▸ BRIEF
Every entry that follows is to be set down exactly, with its pictures omitted.

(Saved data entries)
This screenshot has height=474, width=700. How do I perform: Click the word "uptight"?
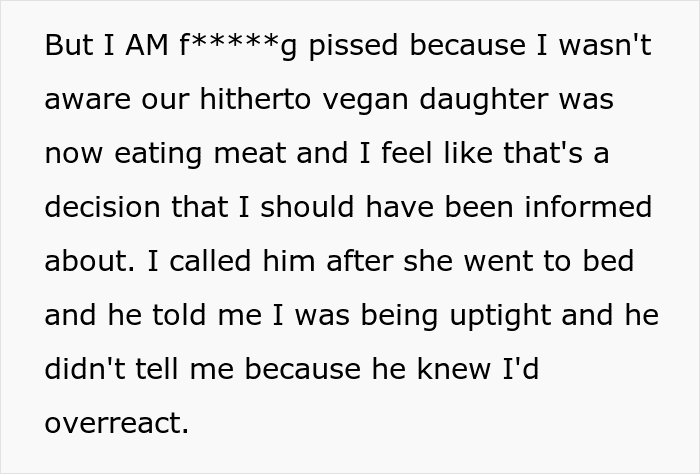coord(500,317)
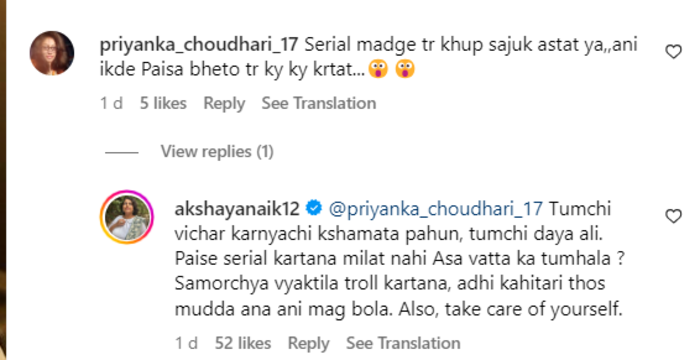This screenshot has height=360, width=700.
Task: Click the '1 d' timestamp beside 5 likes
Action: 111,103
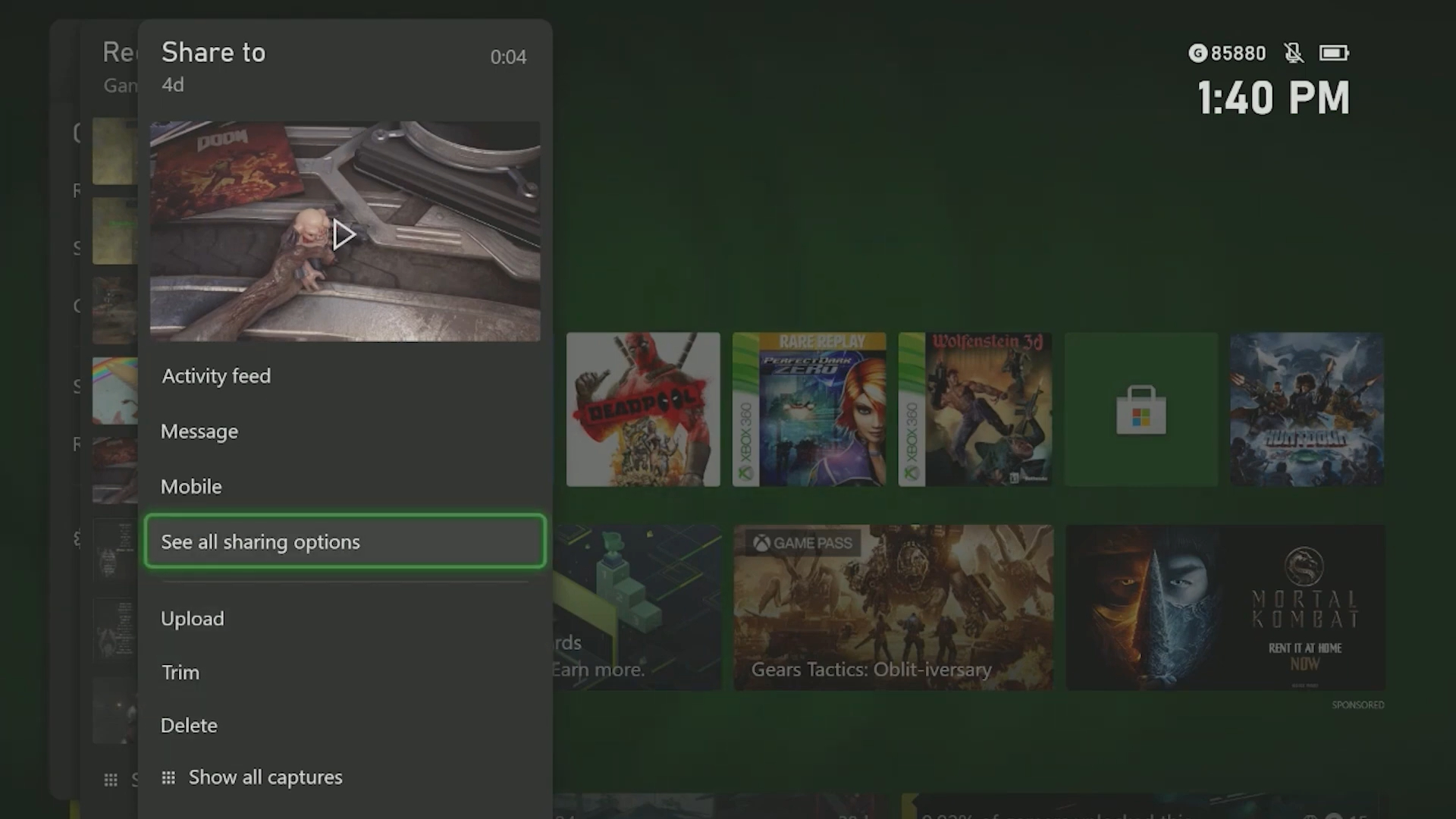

▸ OUTPUT OF THE TASK
This screenshot has height=474, width=700. How do I perform: Click the word "uptight"?
coord(500,317)
This screenshot has height=360, width=700.
Task: Click the '1 d' timestamp beside 5 likes
Action: 111,103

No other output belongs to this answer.